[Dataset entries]

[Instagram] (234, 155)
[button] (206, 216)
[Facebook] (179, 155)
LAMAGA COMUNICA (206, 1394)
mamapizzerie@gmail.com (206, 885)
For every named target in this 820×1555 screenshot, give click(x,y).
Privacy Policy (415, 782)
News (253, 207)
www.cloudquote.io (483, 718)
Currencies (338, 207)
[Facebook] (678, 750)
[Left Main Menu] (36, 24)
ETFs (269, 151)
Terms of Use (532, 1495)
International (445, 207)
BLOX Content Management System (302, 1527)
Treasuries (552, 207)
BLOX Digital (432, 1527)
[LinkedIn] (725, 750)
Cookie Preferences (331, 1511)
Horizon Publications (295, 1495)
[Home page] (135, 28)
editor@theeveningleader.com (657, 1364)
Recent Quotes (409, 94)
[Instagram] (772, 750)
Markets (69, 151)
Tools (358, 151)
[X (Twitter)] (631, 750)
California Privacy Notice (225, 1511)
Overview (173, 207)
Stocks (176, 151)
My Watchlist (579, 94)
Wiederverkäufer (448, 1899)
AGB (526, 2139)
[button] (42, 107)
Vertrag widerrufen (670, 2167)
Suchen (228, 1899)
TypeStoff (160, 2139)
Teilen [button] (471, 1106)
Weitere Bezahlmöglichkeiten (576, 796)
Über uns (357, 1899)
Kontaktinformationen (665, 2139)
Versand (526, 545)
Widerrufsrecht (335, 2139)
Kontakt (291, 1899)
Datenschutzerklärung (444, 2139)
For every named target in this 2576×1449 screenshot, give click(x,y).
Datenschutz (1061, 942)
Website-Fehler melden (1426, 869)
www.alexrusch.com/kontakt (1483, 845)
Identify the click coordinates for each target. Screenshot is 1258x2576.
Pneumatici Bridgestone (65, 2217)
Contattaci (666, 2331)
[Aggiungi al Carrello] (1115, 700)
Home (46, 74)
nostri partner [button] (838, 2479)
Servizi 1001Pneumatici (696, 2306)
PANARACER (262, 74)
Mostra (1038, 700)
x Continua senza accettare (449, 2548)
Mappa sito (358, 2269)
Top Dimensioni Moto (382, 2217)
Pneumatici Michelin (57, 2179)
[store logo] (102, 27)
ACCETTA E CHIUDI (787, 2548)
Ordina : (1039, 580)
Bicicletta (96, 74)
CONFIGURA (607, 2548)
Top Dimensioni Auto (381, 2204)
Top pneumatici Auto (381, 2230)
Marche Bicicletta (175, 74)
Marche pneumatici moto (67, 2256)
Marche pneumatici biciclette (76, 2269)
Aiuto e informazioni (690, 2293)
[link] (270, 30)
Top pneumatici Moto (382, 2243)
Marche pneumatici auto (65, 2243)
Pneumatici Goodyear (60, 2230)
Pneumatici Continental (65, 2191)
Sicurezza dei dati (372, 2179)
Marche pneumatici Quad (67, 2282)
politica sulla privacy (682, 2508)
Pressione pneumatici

- Problem statement: Copy only the entries from the first line to the line with "Currencies (338, 207)", each exactly as it appears.

- Reply:
[Instagram] (234, 155)
[button] (206, 216)
[Facebook] (179, 155)
LAMAGA COMUNICA (206, 1394)
mamapizzerie@gmail.com (206, 885)
For every named target in this 820×1555 screenshot, give click(x,y).
Privacy Policy (415, 782)
News (253, 207)
www.cloudquote.io (483, 718)
Currencies (338, 207)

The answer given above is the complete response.